Offering Rentals To Those Who Cannot Commit
But while many consumers are rethinking their wardrobes and selling off their items, many are not so quick to repurchase replacements. In fact, many are turning to rental platforms for all their fashion needs.
It is perhaps not surprising that RTR has reportedly seen a 93 percent increase in active subscribers, with many of its customers using the platform to not only just rent out workwear and special occasion attire but also athleisure, loungewear and casual apparel.
“The data is clearly telling us that there is something about this rapidly changing climate and evolving consumer value set that has made RTR even more resonant in a post-pandemic world. We are seeing a substantial recovery across all aspects of our business, including exciting subscriber growth and new use cases for RTR,” said Rent the Runway’s Chief Executive Officer Jennifer Hyman in a press release last month.
“That, coupled with the strategic changes we made last year, have meaningfully improved our margins and overall financial profile from 2019. As a result, we’re in an incredibly strong position today. What’s even more exciting is that we are seeing this momentum organically, and with only 40 percent of the country fully vaccinated.”
Then there’s Selfridges which announced the expansion of its rental service in May 2020. As part of its extended offering, the British department store is giving shoppers access to a curated selection of new season womenswear, menswear and accessories through Selfridges Rental. The offering is just one of the many sustainable initiatives the department store plans to roll out as part of its five-year plan.
But as fashion rentals have gained momentum, players like Vivrelle are looking to fill some of the gaps within the rental market space. Through its subscription-based solution, Vivrelle enables members to rent designer handbags.
To amplify its user base, the rental platform has looked to influencer-based marketing to spread the word and has partnered with TV personality Morgan Stewart and even Instagram influencer Sai De Silva of @scoutthecity. The move to work with such people of influence is a strategy that works because it well…they are more likely to “influence” their followers to sign-up. Right? It does not get any simpler than that.
Rental And Resale: Are These Two Trends The Future Of Retail?
As we look ahead into the future of not just fashion but the broader retail industry, brands would do well to focus on putting their sustainability initiatives front and center of their sales strategy, whether it be through efforts and programs dedicated to extending the life of products, refining and incorporating more eco-friendly based materials and/or reducing their overall carbon footprint.

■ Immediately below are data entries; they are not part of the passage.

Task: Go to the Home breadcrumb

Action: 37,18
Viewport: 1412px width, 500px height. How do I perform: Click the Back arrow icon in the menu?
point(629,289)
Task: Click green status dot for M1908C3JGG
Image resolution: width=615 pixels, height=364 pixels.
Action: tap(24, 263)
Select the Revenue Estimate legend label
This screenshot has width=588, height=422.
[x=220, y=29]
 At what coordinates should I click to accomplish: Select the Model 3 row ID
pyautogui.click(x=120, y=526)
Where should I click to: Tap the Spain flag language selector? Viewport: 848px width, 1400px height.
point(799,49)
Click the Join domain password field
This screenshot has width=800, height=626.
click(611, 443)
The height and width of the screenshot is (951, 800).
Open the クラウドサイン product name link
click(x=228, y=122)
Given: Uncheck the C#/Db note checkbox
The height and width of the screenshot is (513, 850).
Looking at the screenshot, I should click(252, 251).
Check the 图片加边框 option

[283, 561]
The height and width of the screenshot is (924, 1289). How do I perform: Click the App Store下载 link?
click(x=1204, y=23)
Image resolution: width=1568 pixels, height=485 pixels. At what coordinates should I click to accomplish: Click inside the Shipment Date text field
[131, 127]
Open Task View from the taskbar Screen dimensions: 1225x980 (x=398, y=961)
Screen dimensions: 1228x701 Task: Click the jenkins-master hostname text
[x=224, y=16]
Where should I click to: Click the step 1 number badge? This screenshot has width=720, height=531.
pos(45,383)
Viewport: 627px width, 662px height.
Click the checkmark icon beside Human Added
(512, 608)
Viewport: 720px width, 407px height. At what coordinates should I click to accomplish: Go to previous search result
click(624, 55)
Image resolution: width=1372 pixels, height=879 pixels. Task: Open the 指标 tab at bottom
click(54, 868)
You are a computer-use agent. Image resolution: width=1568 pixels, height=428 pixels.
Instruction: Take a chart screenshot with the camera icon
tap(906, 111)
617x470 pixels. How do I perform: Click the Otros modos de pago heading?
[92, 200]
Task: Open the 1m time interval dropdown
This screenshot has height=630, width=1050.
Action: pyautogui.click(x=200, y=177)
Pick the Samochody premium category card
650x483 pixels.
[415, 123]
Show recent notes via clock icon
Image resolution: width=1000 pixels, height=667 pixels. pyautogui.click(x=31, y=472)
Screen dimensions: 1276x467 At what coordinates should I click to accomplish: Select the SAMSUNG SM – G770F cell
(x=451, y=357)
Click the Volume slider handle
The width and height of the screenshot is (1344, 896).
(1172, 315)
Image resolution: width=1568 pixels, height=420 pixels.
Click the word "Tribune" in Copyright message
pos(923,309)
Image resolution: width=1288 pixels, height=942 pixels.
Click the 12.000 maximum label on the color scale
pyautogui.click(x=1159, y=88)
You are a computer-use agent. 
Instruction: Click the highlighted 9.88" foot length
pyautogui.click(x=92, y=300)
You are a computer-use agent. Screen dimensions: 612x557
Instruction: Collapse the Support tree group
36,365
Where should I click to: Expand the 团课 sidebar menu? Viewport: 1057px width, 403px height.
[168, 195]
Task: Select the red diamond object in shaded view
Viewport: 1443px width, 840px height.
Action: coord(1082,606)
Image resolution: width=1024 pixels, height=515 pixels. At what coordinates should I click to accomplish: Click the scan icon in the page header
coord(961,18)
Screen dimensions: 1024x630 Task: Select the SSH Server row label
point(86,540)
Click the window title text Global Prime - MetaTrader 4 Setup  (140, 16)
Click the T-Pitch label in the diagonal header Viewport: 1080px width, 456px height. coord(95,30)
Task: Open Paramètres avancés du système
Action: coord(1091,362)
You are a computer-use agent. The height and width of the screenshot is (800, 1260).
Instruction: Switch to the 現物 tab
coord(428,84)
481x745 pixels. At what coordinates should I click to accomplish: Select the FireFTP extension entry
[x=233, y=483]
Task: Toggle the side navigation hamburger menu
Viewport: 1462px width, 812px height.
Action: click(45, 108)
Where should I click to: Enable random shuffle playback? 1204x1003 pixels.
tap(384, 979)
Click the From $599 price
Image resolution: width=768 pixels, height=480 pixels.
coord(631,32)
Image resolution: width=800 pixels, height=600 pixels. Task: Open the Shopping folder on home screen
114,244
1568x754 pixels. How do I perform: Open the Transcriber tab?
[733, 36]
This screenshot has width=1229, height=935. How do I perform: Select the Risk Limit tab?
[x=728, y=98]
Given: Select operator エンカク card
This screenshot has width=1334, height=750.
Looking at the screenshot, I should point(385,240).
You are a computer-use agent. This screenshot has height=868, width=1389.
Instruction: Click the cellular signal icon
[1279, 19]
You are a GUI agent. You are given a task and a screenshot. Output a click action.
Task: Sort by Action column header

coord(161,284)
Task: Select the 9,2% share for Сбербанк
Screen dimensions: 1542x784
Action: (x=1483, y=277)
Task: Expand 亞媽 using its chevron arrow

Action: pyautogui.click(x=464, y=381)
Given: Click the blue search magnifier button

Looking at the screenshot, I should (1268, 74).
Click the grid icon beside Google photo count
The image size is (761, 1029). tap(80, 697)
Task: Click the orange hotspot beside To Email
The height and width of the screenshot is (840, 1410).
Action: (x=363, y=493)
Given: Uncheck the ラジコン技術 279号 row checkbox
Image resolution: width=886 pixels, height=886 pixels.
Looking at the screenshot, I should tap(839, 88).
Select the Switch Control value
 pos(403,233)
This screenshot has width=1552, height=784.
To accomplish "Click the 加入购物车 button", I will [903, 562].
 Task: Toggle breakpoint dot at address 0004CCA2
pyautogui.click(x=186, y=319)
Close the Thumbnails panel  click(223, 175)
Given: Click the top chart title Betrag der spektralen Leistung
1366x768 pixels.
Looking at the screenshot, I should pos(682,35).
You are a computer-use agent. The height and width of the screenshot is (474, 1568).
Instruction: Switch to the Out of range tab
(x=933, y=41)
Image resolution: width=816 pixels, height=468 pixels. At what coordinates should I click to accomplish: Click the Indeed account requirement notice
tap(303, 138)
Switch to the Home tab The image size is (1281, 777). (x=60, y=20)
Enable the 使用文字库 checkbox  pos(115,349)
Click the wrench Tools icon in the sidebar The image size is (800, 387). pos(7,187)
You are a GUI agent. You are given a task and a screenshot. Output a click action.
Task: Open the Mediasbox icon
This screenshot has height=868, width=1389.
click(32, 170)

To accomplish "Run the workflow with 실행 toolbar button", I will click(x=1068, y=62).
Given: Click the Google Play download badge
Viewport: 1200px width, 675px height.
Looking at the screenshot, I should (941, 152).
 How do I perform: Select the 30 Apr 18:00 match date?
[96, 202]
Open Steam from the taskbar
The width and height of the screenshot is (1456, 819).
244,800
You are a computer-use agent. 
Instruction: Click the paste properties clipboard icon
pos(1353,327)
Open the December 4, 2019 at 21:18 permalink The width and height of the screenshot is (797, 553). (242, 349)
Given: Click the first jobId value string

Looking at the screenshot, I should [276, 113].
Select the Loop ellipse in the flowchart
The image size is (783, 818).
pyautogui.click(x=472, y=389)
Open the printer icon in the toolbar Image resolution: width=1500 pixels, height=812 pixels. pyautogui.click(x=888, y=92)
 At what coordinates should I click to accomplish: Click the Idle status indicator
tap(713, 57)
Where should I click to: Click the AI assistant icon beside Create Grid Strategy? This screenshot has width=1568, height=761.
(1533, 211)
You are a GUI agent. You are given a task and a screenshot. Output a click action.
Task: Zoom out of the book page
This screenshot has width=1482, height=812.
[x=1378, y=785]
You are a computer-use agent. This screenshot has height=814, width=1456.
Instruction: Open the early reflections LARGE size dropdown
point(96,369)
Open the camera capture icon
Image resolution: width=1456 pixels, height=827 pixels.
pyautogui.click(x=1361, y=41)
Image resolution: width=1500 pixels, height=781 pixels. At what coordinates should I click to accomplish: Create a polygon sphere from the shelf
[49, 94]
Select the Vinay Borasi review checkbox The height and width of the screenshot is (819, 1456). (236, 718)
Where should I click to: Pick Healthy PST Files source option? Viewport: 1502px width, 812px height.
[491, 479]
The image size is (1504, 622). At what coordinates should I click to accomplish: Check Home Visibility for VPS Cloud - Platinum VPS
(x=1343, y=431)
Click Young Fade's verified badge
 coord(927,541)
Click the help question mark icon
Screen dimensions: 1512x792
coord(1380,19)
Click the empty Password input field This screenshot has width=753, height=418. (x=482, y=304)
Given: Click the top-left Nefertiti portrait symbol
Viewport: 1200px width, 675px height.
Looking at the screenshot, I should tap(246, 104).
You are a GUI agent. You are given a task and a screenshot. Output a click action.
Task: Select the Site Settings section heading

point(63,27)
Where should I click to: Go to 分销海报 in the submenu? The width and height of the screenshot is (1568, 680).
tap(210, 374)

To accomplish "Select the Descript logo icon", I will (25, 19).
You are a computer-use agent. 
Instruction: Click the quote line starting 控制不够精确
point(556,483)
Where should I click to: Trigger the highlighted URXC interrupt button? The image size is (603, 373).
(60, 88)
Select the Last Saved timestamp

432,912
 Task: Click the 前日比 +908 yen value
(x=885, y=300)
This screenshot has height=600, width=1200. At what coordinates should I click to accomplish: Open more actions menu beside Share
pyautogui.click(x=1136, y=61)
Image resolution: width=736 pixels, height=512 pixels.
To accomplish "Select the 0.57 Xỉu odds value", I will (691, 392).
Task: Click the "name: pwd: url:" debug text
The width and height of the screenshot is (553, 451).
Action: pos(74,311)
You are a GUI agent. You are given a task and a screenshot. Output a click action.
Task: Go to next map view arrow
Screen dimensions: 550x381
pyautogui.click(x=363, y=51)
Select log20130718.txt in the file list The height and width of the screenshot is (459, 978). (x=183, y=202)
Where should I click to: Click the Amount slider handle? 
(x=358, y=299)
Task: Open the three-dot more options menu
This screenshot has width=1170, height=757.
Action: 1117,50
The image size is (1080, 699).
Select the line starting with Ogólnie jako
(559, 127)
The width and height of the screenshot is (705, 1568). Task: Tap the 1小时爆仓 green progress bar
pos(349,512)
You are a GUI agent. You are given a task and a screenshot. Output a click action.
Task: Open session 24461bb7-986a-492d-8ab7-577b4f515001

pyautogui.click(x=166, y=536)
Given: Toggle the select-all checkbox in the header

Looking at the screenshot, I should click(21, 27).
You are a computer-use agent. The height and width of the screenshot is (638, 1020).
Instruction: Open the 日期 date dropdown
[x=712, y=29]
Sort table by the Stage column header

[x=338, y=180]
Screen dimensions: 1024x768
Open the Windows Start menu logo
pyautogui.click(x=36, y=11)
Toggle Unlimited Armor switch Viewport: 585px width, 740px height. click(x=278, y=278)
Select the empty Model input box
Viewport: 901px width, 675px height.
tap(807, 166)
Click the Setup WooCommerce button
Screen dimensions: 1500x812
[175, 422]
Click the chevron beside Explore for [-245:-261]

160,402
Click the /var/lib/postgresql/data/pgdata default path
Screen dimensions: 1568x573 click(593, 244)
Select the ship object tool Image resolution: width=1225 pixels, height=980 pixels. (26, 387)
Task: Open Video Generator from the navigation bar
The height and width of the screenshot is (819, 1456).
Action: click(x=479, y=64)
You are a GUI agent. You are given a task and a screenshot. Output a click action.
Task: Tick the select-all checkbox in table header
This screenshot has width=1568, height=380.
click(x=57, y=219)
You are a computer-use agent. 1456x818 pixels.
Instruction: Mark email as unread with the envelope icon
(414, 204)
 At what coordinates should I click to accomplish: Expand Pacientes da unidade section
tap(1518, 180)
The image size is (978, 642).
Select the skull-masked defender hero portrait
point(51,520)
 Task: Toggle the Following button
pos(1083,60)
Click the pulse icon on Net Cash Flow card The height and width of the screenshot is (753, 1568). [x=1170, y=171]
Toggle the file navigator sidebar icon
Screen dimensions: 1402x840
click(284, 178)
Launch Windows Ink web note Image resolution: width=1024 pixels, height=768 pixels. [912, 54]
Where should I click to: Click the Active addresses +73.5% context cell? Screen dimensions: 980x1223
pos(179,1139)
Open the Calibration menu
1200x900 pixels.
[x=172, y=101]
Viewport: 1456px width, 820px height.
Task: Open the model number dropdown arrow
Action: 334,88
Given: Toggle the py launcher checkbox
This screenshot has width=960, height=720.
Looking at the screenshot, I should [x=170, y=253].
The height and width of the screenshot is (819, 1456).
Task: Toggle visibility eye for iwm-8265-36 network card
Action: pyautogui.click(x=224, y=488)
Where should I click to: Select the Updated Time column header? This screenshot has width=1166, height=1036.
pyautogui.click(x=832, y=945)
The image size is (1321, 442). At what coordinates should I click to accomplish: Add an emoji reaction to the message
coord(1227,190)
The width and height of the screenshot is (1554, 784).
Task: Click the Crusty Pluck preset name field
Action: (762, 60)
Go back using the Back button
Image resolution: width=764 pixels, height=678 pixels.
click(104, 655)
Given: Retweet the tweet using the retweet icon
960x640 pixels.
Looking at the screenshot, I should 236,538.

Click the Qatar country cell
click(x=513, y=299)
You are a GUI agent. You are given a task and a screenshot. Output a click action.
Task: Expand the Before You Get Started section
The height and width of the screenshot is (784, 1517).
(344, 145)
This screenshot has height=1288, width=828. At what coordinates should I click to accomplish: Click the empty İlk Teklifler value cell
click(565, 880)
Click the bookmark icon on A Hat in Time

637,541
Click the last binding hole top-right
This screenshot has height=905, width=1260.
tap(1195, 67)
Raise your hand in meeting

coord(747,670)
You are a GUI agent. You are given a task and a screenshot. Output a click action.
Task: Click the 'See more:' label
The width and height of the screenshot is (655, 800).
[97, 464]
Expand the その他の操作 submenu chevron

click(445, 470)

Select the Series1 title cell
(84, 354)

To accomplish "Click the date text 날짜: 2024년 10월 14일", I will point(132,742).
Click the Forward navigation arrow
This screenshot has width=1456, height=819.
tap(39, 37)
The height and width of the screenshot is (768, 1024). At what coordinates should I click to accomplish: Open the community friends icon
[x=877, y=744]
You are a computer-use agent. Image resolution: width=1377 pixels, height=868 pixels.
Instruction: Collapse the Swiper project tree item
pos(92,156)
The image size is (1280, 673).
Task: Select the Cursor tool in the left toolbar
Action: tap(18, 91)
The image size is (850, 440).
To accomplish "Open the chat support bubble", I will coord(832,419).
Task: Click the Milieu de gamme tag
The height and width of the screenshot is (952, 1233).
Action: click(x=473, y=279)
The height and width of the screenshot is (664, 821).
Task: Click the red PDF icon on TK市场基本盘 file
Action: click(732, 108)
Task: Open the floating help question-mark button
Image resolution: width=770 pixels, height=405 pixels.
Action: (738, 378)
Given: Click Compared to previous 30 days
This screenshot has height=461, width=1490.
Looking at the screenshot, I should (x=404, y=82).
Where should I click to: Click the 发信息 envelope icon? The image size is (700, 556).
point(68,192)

For me, personally, being able to rent items and resell pre-owned ones without any friction are key factors that influence my loyalty toward various brands. For anything that I do choose to buy, like those Gucci platforms I mentioned last week, I will always turn to my favorite resale apps when my purchases no longer spark joy. For everything else, subscription-based rentals seem to be a more nifty and financially savvy option I could potentially enjoy.